For 70-year-old Nancy Hill, of Houston, being open about having herpes is a done deal—but she knows she's probably anomaly among people her age. "Maybe many older people don't talk so much about sexually transmitted diseases (STDs) because for some, discussing anything below the waist is still a secret," she says.
But guess what, people? Adults of all ages have sex! Sure, while libido may diminish or change in some people as they get older, thanks to factors like fluctuating hormones (hello, menopause), many older adults continue to have active sex lives, according to the National Survey of Sexual Health and Behavior. The bad news? It’s adults over 40 who have the lowest rates of condom use…yikes.
"People getting divorced late in their 30s and early 40s are getting back into the dating pool," Hill says. "We're just not as conscientious as we were when we were younger, and some of us think, 'I'm too old to get an STD' and that's just not true."
STIs Are on the Rise Among Older Adults
Hill is exactly right. Rates of all STIs (except for HIV, thankfully) are up in the United States in older populations and in general, says Janet Pregler, M.D., an internist at UCLA Health and director of the Iris Cantor UCLA Women's Health Center.
In fact, the Centers for Disease Control (CDC) reported there were nearly 2.3 million cases of chlamydia, gonorrhea, and syphilis in 2017. That's 200,000 more cases than in previous year and they marked the fourth year in a row of major increases in STI rates. While it’s true that more young adults have STIs overall, the stats aren’t great for older folks, either.
For example, Athena Health analyzed data from more than 110,000 providers and found that between 2014 and 2017, diagnosis rates for the above conditions, along with hepatitis B, trichomoniasis, and the herpes-simplex viruses increased 23% in the age 60+ population.
"We're just not as conscientious as we were when we were younger, and some of us think, 'I'm too old to get an STD' and that's just not true."
But it’s not all bad: "For most STIs, older people are the lowest-risk group overall," says Beatrice "Bean" Robinson, Ph.D., and professor at the Program in Human Sexuality at the University of Minnesota Medical Center in Minneapolis.
"When looking at studies, remember that even though the percentage increase is larger, the number of people affected is probably much smaller than other age groups," she says. "Still, older people need to be prudent and do what everybody else is doing to protect themselves." That means: Use condoms and get tested to confirm your (and your partner's) status. (More this below.)
Why Is It So Hard for Us to Talk About STIs?

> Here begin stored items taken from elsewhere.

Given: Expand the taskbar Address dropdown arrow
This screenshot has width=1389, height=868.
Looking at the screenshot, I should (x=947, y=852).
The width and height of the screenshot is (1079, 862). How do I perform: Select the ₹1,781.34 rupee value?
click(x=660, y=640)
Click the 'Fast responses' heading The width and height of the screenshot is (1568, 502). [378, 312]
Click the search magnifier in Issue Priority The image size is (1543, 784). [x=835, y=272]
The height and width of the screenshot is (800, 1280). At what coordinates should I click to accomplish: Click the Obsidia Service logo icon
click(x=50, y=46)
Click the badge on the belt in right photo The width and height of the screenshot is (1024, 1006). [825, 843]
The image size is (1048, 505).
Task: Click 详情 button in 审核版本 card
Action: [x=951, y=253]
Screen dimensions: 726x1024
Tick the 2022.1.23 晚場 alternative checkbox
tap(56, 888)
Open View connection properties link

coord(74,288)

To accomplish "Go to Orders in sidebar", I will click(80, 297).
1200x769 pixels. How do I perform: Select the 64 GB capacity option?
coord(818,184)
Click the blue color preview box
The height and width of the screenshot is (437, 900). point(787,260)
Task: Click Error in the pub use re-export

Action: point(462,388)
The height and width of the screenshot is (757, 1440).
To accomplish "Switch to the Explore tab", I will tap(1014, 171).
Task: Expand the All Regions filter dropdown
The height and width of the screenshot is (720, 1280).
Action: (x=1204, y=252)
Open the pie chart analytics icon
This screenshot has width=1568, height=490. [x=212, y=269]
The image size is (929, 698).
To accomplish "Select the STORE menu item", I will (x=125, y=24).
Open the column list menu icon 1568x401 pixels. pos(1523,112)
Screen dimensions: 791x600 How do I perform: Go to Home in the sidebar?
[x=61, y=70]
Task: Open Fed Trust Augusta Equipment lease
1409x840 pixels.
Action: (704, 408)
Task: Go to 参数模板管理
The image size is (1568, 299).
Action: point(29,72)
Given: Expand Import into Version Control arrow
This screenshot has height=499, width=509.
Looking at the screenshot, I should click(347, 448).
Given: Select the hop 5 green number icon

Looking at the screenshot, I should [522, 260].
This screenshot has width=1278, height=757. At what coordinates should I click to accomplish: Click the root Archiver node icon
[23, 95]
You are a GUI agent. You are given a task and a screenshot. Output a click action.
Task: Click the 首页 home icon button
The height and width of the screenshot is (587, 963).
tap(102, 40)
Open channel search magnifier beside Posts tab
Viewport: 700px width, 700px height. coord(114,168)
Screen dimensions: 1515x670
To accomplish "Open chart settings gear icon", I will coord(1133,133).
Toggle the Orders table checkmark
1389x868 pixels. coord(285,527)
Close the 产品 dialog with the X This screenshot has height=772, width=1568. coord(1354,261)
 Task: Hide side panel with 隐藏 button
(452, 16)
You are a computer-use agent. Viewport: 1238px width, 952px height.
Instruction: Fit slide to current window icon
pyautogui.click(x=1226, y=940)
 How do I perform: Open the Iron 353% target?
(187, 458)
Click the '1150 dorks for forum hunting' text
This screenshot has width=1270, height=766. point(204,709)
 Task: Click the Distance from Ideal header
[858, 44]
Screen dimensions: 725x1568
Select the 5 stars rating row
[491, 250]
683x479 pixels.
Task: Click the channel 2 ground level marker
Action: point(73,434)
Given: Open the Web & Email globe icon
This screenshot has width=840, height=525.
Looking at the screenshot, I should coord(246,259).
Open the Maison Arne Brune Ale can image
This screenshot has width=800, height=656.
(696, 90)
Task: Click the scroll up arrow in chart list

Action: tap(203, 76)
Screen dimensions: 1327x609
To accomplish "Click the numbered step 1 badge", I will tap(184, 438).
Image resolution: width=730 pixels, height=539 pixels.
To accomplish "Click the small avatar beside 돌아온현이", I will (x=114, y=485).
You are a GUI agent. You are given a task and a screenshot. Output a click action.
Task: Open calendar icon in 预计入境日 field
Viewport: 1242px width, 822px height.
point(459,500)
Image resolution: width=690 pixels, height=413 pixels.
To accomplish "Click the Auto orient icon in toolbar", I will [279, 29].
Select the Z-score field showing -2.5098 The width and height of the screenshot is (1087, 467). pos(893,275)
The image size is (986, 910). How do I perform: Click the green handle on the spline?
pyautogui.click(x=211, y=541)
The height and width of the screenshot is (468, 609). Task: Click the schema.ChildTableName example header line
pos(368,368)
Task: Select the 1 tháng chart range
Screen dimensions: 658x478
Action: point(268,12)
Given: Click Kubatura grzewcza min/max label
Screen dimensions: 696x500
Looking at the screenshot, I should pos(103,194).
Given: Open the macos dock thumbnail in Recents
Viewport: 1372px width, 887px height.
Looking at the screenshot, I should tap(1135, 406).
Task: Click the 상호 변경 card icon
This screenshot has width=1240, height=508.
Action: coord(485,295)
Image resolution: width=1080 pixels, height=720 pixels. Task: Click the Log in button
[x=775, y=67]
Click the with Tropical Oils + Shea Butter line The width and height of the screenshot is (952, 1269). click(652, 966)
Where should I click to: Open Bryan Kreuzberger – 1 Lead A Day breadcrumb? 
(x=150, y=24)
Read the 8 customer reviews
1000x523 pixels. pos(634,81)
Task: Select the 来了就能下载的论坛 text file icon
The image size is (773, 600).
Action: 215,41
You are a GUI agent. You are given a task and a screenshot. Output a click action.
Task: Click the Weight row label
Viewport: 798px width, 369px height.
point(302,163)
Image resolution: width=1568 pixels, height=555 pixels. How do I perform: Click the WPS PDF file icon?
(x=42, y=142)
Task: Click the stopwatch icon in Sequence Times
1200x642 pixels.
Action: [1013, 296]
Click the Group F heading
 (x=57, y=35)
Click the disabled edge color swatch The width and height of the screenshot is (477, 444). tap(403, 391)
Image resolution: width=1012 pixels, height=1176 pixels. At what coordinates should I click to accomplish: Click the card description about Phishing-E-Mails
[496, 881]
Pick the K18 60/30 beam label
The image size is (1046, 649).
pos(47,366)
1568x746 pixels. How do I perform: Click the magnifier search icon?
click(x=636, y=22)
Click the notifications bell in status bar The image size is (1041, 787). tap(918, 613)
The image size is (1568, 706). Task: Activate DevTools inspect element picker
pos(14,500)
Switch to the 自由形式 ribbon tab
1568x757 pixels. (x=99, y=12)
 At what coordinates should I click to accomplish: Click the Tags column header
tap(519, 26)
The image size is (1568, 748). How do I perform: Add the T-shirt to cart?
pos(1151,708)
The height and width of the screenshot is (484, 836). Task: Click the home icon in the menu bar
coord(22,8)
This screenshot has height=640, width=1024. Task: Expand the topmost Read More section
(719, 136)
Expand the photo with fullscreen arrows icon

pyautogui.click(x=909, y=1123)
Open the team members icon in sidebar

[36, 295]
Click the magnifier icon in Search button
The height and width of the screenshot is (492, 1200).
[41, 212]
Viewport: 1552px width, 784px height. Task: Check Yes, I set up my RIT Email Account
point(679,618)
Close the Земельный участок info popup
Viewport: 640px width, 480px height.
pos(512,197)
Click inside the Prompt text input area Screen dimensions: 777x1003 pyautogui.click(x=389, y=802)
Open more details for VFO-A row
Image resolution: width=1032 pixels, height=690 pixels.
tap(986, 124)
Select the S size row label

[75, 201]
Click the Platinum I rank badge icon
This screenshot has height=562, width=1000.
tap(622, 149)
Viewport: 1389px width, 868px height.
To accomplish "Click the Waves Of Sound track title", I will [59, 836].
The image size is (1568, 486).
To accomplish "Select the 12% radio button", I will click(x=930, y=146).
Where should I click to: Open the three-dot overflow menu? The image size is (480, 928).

Rather than pretending it never happened, Hill has chosen to openly discuss her diagnosis of genital herpes (in her case, herpes simplex virus 2, or HSV-2), which she received in 1989 at age 40. When she brings it up with friends, their mouths sometimes drop open. Regardless of your age, there's still an unfair stigma and sense of shame around STIs.
"Some people still want a bag over their head," she says. "No one's ever admitted they have genital herpes, but the will speak up about cold sores—a symptom of oral HSV-1, [which can also cause genital herpes]. They say, 'I've never really thought about it being contagious.’
“They must think, 'If I don't know I have it, I don’t have to admit it,’" she says.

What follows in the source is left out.